Monday, June 15, 2009

Is it a stage, a temporary stage, or a bunch of fences?

From the CBC Charlottetown comments page:

"PEI is more currupt than Mexico and Quebec put together."

That bit of inspired prose is from the comments section of this story.... but that is more of the sequel, I'll work up to it.

Last year, the Alanis Morissette concert ended up with less attendance than hoped. That company received around $400,000 from the provincial government, according to various media reports. The company changed ownership just before the show.

[Brief aside: anyone who knows me away from this here blog knows I know the person who originally held the company. That person is smart enough to not talk to a reporter about his business, which works out nice for both of us. I don't work there, I don't need to know. This entire screed is based on information found in the public prints.].

The Tourism Minister had to defend the investment, which, according to what I saw and watched, did not go so well:

From "Tourism minister grilled on losses from show" [by Teresa Wright... by the way, if I ever meet NJN Network, I'll tell him to wait a minute so I can go home and put on MY red raincoat and heels, so I could tell him to step off nice and proper].

From that story, you can find out that the Minister changed course a few times, including not releasing the original business plan, and saying that her department never asked the Liberal connected company that took over to take over.

Previously, she said she would provide the plan, and said that they asked that company to take over.

Enter "The Chair of the Island’s Tourism Advisory Council". A quick look at Open Corporations -- before it was shut down -- shows that person's connections very clearly, including financial partnerships with the promoter who took over the Alanis show.

The Chair is the same Chair whose board recommended this Cavendish Country Hoe Down. The chair's restaurants are now asking people to work for them for free at the concert.

That festival will be well backed. I have no problem with the Chair putting in a bid, if you eliminated everyone with a chance of receiving financial benefit from planning processes, those would be some empty meetings.

Thing is, if their low bid includes slave labour, shouldn't that raise a red flag?

Now we get to the point of this entire post. That $900,000 isn't for a stage. It is for a temporary stage and to upgrade facilities around the concert area. $900,000 -- matched by the promoters -- for a temporary stage, for a concert that already received $200,000 from the province. The promoters said they didn't need the $200,000.

Just a few weeks ago, this stage was being called permanent by the Tourism Minister. Now it is temporary, and almost $1 million of taxpayer dollars are going into a stage on private property.

From the original story is this nugget "No taxpayer money will be handed over until organizers prove the work has been done."

My question, what constitutes the work being done. I would have to assume that it means that a permanent stage is there.... not a fence to make sure the promoters don't get ripped off.

I know that McIntyre and McGraw are a huge deal to some folks. I also know that AC/DC, Paul McCartney, Kiss and Bon Jovi are playing the Maritimes this summer.
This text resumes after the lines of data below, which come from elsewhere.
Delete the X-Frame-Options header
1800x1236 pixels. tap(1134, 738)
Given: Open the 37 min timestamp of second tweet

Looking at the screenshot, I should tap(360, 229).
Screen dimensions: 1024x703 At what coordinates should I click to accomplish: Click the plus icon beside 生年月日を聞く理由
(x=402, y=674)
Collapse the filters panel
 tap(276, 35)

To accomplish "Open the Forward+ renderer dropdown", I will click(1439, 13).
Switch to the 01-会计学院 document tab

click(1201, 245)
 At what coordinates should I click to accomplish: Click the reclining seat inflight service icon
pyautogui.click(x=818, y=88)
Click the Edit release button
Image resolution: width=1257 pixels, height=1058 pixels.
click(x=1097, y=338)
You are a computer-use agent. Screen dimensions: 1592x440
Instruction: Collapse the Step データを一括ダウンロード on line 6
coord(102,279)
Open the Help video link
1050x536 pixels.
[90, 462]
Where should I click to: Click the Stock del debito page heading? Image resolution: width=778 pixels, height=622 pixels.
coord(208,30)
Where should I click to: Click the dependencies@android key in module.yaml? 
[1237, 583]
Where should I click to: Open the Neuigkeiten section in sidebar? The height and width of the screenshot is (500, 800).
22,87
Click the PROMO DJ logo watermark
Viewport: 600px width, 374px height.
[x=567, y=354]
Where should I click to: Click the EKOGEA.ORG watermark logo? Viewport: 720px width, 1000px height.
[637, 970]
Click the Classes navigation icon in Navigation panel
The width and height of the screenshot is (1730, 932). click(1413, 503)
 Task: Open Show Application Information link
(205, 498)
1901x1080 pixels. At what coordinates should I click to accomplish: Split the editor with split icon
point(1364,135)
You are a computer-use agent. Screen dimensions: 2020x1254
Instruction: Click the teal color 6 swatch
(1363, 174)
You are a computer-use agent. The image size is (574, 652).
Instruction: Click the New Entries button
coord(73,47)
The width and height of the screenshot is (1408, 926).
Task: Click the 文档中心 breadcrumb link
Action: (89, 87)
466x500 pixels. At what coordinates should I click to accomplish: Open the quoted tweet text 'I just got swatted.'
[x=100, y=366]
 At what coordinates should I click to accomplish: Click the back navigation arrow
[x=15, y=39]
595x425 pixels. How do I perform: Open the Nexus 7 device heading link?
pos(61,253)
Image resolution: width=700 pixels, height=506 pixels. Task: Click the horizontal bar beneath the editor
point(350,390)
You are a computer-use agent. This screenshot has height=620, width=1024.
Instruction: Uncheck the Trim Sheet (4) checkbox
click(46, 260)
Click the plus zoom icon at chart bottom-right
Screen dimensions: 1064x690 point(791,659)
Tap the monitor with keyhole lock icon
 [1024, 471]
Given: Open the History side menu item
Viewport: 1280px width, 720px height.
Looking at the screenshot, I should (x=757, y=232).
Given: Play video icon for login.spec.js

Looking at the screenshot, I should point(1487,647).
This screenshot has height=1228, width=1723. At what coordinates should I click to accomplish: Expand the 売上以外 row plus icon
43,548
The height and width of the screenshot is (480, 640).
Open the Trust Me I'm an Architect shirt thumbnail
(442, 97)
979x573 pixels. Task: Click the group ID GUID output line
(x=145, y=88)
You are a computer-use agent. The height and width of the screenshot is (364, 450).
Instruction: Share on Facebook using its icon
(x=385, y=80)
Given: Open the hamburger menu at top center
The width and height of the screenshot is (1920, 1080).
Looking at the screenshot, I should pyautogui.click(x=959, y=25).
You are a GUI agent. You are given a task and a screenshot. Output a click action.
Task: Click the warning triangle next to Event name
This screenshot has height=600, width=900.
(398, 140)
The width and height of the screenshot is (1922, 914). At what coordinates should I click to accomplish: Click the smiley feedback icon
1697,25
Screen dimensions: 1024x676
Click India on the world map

The promoters are predicting "tens of thousands" of people to come to Cavendish for the concert. I hope they are right. I think they are wrong.

I'll end with some things to ponder:

-- What determines success in Cavendish? 10,000 people? Tens of Thousands? Or setting up private promoters -- approved by a committee chaired by someone connected with the party in power and who stands to benefit financially -- to repeat this idea year after year?

-- What determines the work being complete on the stage? Is it temporary or permanent? Will they still get their money for a temporary stage?

-- How is it that the Tourism Minister can change her stance to suit circumstances (at least three times in this blog post alone) and not be challenged on it?

-- The explanation from the DM over at Tourism for the Alanis investment was "Our position has been going into it, and the rationale around supporting an event like a fall music festival, was to shore up the fall season." This one doesn't support that goal. What is their goal with this investment?

-- Finally, I wonder what will be the response on PEI if the Big Country Show doesn't do as well as hoped? Can we expect the personal venom I witnessed as a result of the Alanis show? Will we see the Tourism Minister go before a committee and try to put forward another changed position? Higher stakes and more money should equal more public outrage if things don't go well. My sneaking suspicion is that since it is country music, Islanders will just shut up and take it, but we will have to see. What I do know is that the fervor that surrounded the Alanis concert, if multiplied by dollars spent, would be huge.

What I learned with my small experience putting on musical events is that it is too damn risky for me to risk my future on. The Minister may be learning that lesson for herself, on the people's dime.

What I have learned as a journalist is that this entire Cavendish Festival needs to be Accesed to Information until it bleeds paper. There is a much bigger story going on.

It reeks of patronage, half-assed planning, and outright lies. What it needs is a blinding light of public interest until the truth comes out, whatever that may be.